- Sculpture, Software, Sound
Proposed to the Exploratorium, this work is an interactive sound installation. The aim is to provide a rich exploratory sonic environment that allows the user to control the sound generation as well as the manner of listening. The installation is comprised of a group of listening stations. At each station there is
1) a “cage” filled with small remote-controlled moving objects
2) a gesture-sensing touch pad
3) a built-in contact microphone and loudspeaker
4) a stethoscope for listening
5) a number of connections for output to and input from a computer.
Specialized real-time software is used to translate the hand gestures of the user to electro-mechanical movements of the remote-controlled objects. In response to hand gestures from the user, the objects play the cage like a percussion instrument, they collide with, scrape against and bounce off its walls. The real-time software generates additional musical layers that are amplified onto the cage by a coupled loud-speaker driver. While playing the cage with one hand, the user listens to the cage with a stethoscope in the other hand.
During my week long resiency at the Exploratorium in October 2005, I constructed a prototype of one of these cages. The video above shows a demonstration of this prototype using Sukandar Kartadinata's excellent Gluion interface.
Motivating ideas for the installation are:
1) Intimate and tactile real-time control of performance and listening: Both the act of playing and of listening is done with the hands; while one hand's gestures play the instrument, the stethoscope in the other hand allows one to choose where and how one listens.
2) A force applied from a distance: I am inspired by the ability to control the physical movement of an object from afar and to experience the consequences of that action immediately. An iGesutre pad (a device made by Fingerworks Inc.) is used to capture a great deal of information about complex multi-finger gestures; the information is then analyzed and mapped to orchestrated movements of some sculptures.

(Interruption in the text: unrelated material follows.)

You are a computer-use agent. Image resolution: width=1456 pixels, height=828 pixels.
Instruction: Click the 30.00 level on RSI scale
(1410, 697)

This intelligent mapping layer places a distance between the user's actions and their results; this distance provides an interesting context for working with gesture, expectation and musical interactivity.
3) The stethoscope as the key to exploration: Thanks to the widely-shared early experience of visits to the doctor, the stethoscope is represents a familiar, intimate, tactile and ideally beneficial manner of listening. It bears authority (as a symbol of the medical profession), power (as a tool to hear what those around you can not) and fun (who hasn't ever played doctor?). It also serves as a tool for active listening-a particularly alert, involved and participatory manner of experiencing a sound. An aim of this installation is to show how these qualities make the stethoscope the perfect tool for an exploratory listening experience.
Finally, the stethoscope allows the listener to move freely from one installation to another, listening to or joining another user's musings on a different instrument. The layout of the installation as well as the design of certain cages encourage simultaneous play by multiple users.